● PROVIDED INFORMATION
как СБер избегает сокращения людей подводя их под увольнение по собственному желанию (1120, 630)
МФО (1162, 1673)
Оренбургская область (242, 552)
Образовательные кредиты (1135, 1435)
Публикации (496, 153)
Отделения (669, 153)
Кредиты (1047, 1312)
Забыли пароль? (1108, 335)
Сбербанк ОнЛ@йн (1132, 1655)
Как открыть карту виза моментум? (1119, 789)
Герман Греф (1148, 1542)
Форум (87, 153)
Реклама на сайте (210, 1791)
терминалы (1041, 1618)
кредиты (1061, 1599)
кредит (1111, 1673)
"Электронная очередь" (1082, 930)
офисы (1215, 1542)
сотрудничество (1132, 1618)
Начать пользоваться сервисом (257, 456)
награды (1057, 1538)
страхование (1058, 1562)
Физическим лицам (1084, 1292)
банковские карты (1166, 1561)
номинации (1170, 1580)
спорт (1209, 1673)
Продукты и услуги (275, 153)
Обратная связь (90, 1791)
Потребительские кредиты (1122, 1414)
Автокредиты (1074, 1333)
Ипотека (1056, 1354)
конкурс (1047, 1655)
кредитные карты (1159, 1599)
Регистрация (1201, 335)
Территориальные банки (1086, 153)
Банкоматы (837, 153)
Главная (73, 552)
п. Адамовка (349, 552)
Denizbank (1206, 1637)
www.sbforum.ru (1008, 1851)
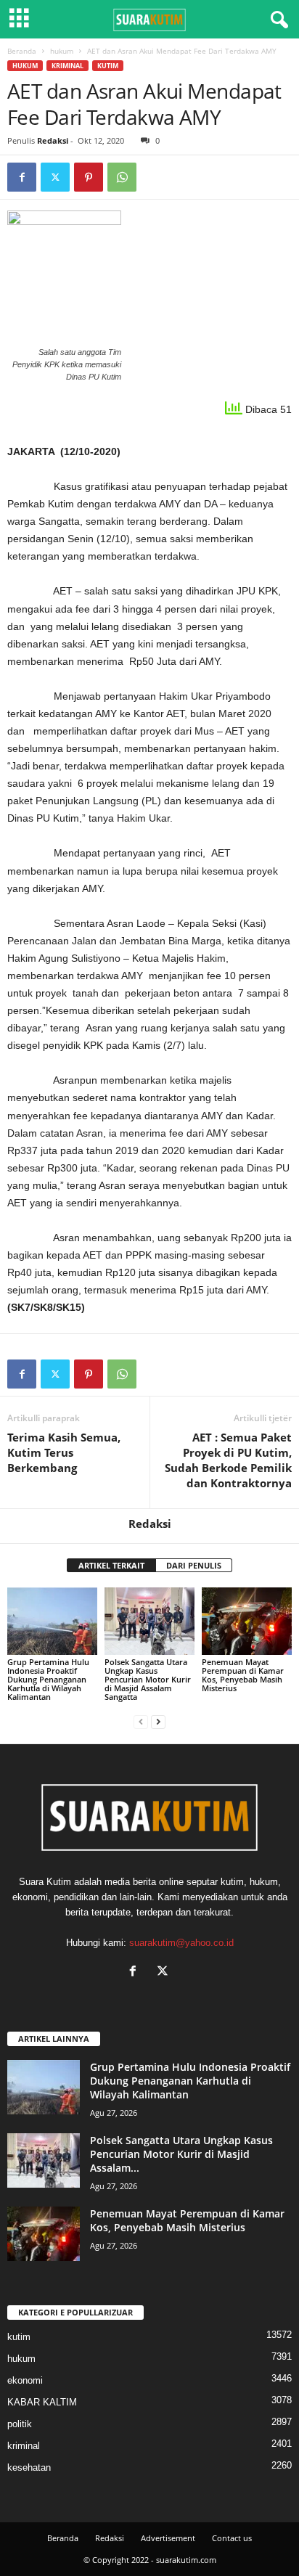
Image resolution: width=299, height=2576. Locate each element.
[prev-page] (141, 1721)
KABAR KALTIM (42, 2402)
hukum (61, 51)
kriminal (67, 65)
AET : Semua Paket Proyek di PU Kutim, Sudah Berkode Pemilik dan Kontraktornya (228, 1460)
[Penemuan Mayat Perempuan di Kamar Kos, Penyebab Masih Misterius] (247, 1621)
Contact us (232, 2537)
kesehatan (29, 2467)
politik (19, 2423)
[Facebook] (21, 177)
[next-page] (158, 1721)
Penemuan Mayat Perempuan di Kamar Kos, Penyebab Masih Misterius (243, 1674)
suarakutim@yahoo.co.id (181, 1942)
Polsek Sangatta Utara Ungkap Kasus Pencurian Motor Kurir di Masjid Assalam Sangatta (148, 1679)
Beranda (21, 51)
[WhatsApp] (121, 177)
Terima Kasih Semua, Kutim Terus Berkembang (63, 1452)
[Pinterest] (88, 177)
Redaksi (52, 140)
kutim (107, 65)
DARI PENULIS (193, 1565)
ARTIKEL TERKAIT (111, 1565)
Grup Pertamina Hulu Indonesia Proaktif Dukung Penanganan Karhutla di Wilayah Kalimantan (48, 1679)
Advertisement (168, 2537)
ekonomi (25, 2380)
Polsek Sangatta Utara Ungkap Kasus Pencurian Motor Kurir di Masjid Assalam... (181, 2154)
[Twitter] (55, 177)
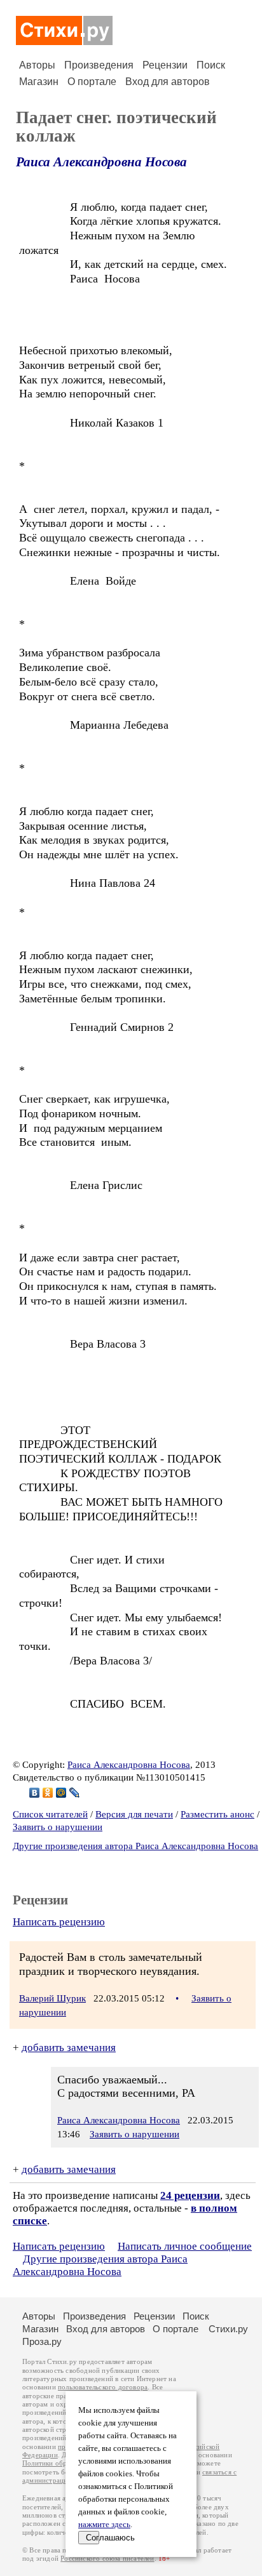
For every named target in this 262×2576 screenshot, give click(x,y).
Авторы (37, 65)
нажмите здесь (104, 2524)
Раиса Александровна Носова (101, 161)
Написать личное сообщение (185, 2246)
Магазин (39, 81)
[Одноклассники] (48, 1792)
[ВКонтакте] (34, 1792)
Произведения (99, 65)
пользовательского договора (103, 2387)
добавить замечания (69, 2048)
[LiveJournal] (74, 1792)
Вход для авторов (167, 81)
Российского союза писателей (107, 2558)
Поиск (211, 65)
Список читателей (50, 1814)
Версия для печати (134, 1814)
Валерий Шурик (52, 1998)
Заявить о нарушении (57, 1827)
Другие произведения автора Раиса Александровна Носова (135, 1846)
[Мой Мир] (61, 1792)
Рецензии (165, 65)
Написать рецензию (59, 1922)
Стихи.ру (228, 2328)
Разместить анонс (217, 1814)
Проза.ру (42, 2341)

● ASSIGNMENT
Keep to the stretch from the line containing "кредиты (1061, 1599)" through the line containing "добавить замечания (69, 2048)", both ends included, and copy it exactly from the listing above, minus the pictures.

● ANSWER FOR THE TASK
кредиты (1061, 1599)
кредит (1111, 1673)
"Электронная очередь" (1082, 930)
офисы (1215, 1542)
сотрудничество (1132, 1618)
Начать пользоваться сервисом (257, 456)
награды (1057, 1538)
страхование (1058, 1562)
Физическим лицам (1084, 1292)
банковские карты (1166, 1561)
номинации (1170, 1580)
спорт (1209, 1673)
Продукты и услуги (275, 153)
Обратная связь (90, 1791)
Потребительские кредиты (1122, 1414)
Автокредиты (1074, 1333)
Ипотека (1056, 1354)
конкурс (1047, 1655)
кредитные карты (1159, 1599)
Регистрация (1201, 335)
Территориальные банки (1086, 153)
Банкоматы (837, 153)
Главная (73, 552)
п. Адамовка (349, 552)
Denizbank (1206, 1637)
www.sbforum.ru (1008, 1851)
Image resolution: width=299, height=2576. Locate each element.
[prev-page] (141, 1721)
KABAR KALTIM (42, 2402)
hukum (61, 51)
kriminal (67, 65)
AET : Semua Paket Proyek di PU Kutim, Sudah Berkode Pemilik dan Kontraktornya (228, 1460)
[Penemuan Mayat Perempuan di Kamar Kos, Penyebab Masih Misterius] (247, 1621)
Contact us (232, 2537)
kesehatan (29, 2467)
politik (19, 2423)
[Facebook] (21, 177)
[next-page] (158, 1721)
Penemuan Mayat Perempuan di Kamar Kos, Penyebab Masih Misterius (243, 1674)
suarakutim@yahoo.co.id (181, 1942)
Polsek Sangatta Utara Ungkap Kasus Pencurian Motor Kurir di Masjid Assalam Sangatta (148, 1679)
Beranda (21, 51)
[WhatsApp] (121, 177)
Terima Kasih Semua, Kutim Terus Berkembang (63, 1452)
[Pinterest] (88, 177)
Redaksi (52, 140)
kutim (107, 65)
DARI PENULIS (193, 1565)
ARTIKEL TERKAIT (111, 1565)
Grup Pertamina Hulu Indonesia Proaktif Dukung Penanganan Karhutla di Wilayah Kalimantan (48, 1679)
Advertisement (168, 2537)
ekonomi (25, 2380)
Polsek Sangatta Utara Ungkap Kasus Pencurian Motor Kurir di Masjid Assalam... (181, 2154)
[Twitter] (55, 177)
For every named target in this 262×2576 screenshot, give click(x,y).
Авторы (37, 65)
нажмите здесь (104, 2524)
Раиса Александровна Носова (101, 161)
Написать личное сообщение (185, 2246)
Магазин (39, 81)
[Одноклассники] (48, 1792)
[ВКонтакте] (34, 1792)
Произведения (99, 65)
пользовательского договора (103, 2387)
добавить замечания (69, 2048)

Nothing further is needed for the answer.